• Work item: Exactly and only the lines from the line holding "At what coordinates" to the end of the records should be reproduced. Leave pictures out.

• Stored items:
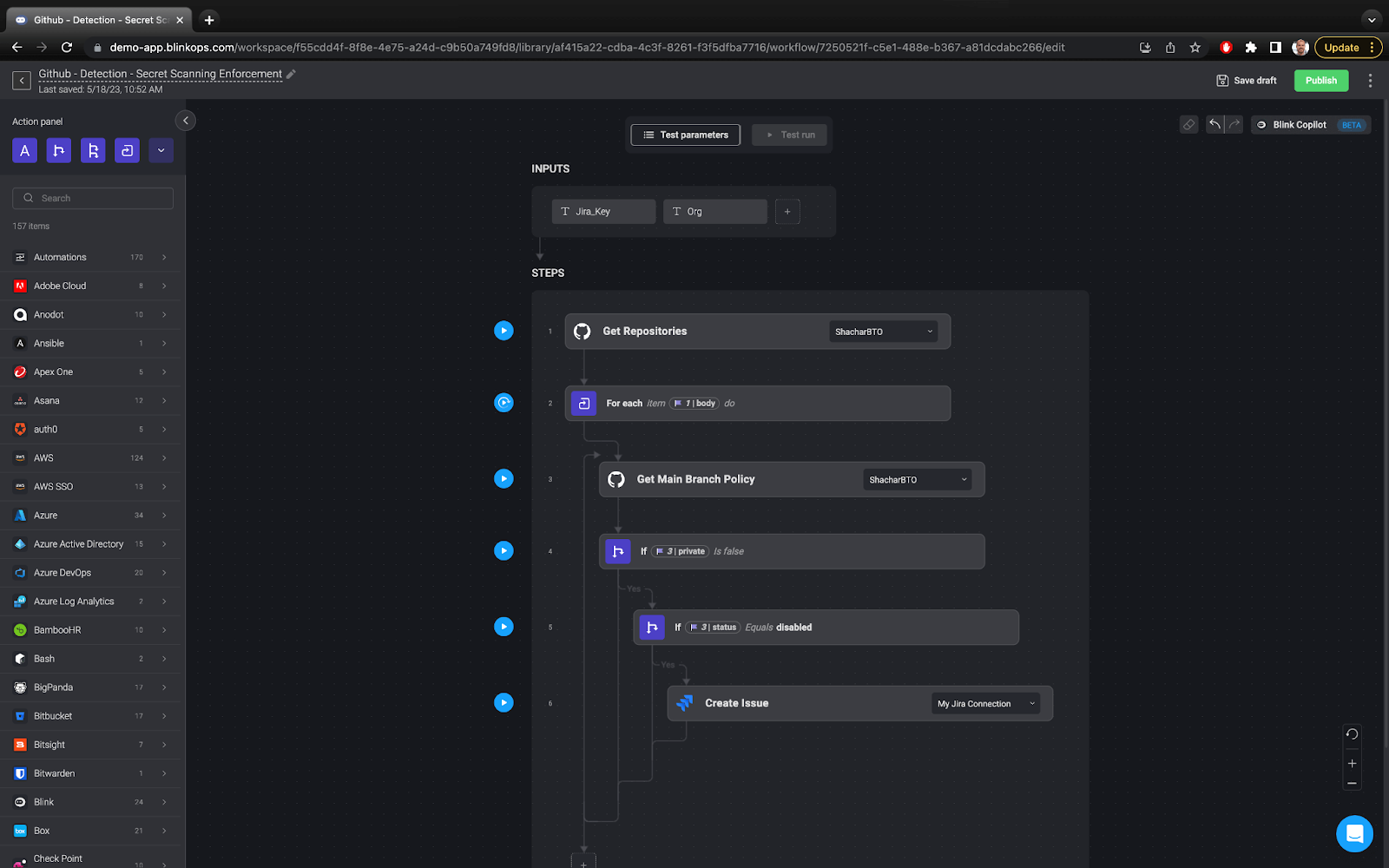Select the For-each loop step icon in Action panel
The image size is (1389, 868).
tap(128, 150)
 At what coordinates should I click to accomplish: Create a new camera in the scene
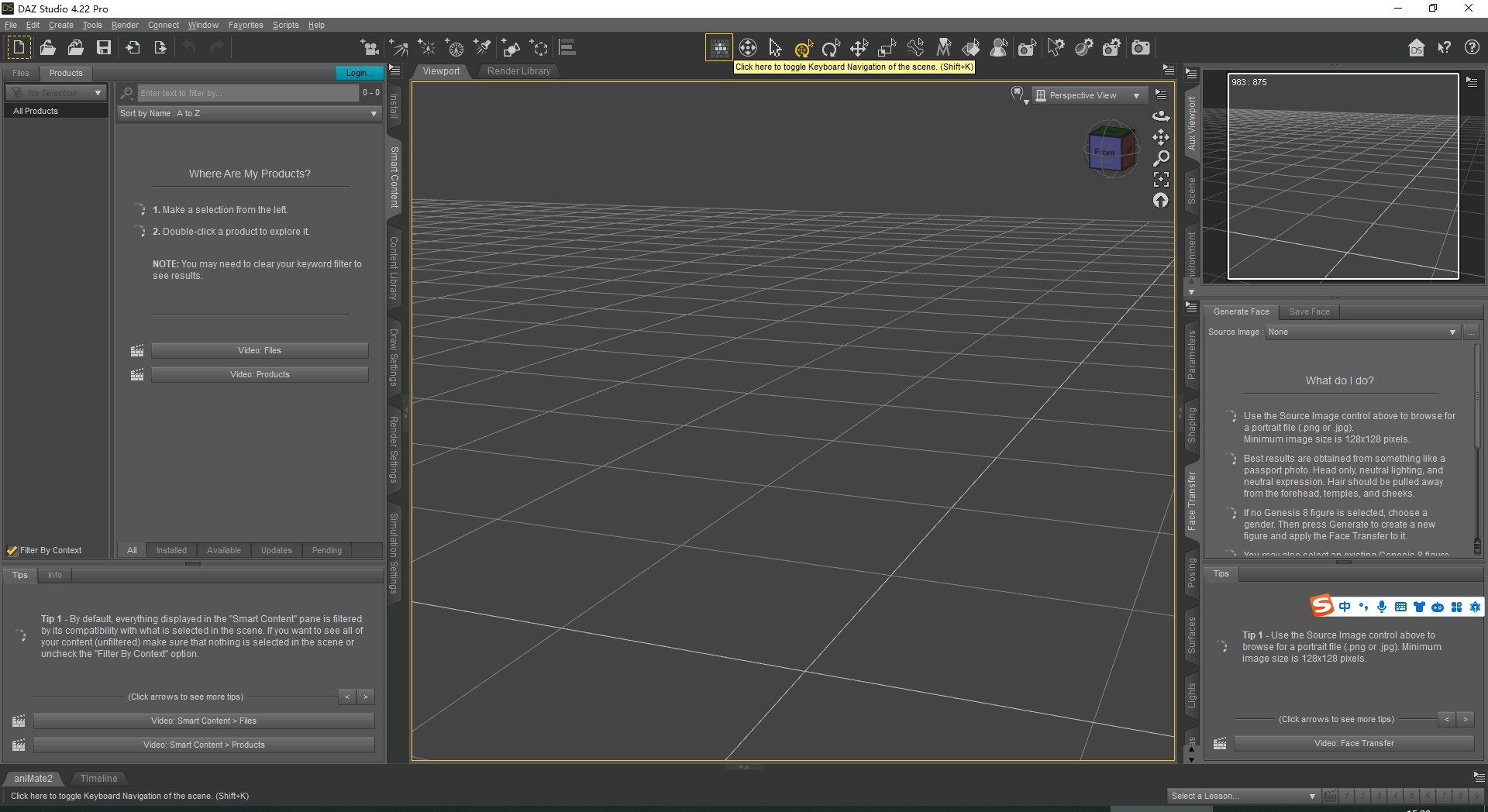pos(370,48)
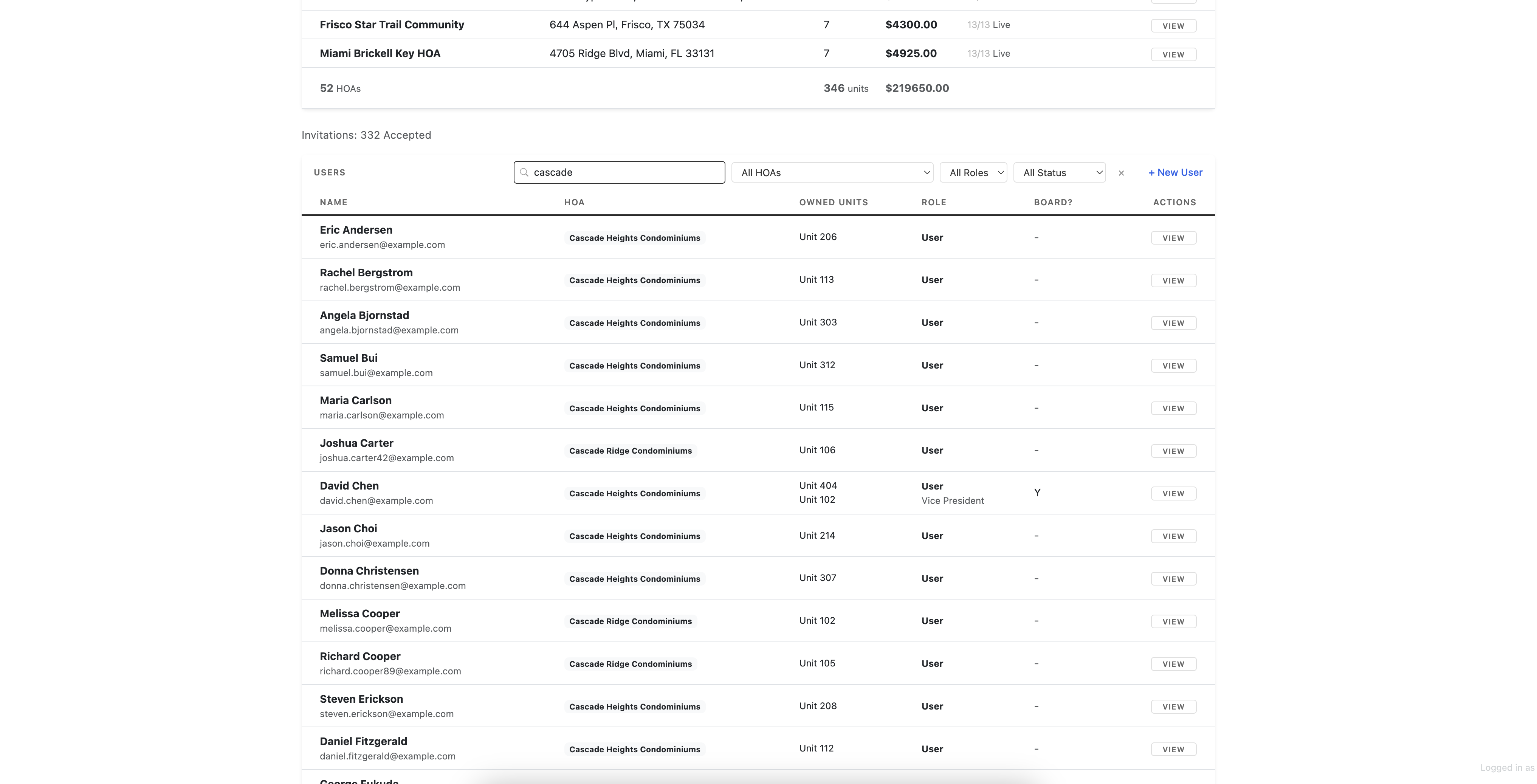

• Answer below:
 At what coordinates should I click to accomplish: Create a new camera in the scene
pos(370,48)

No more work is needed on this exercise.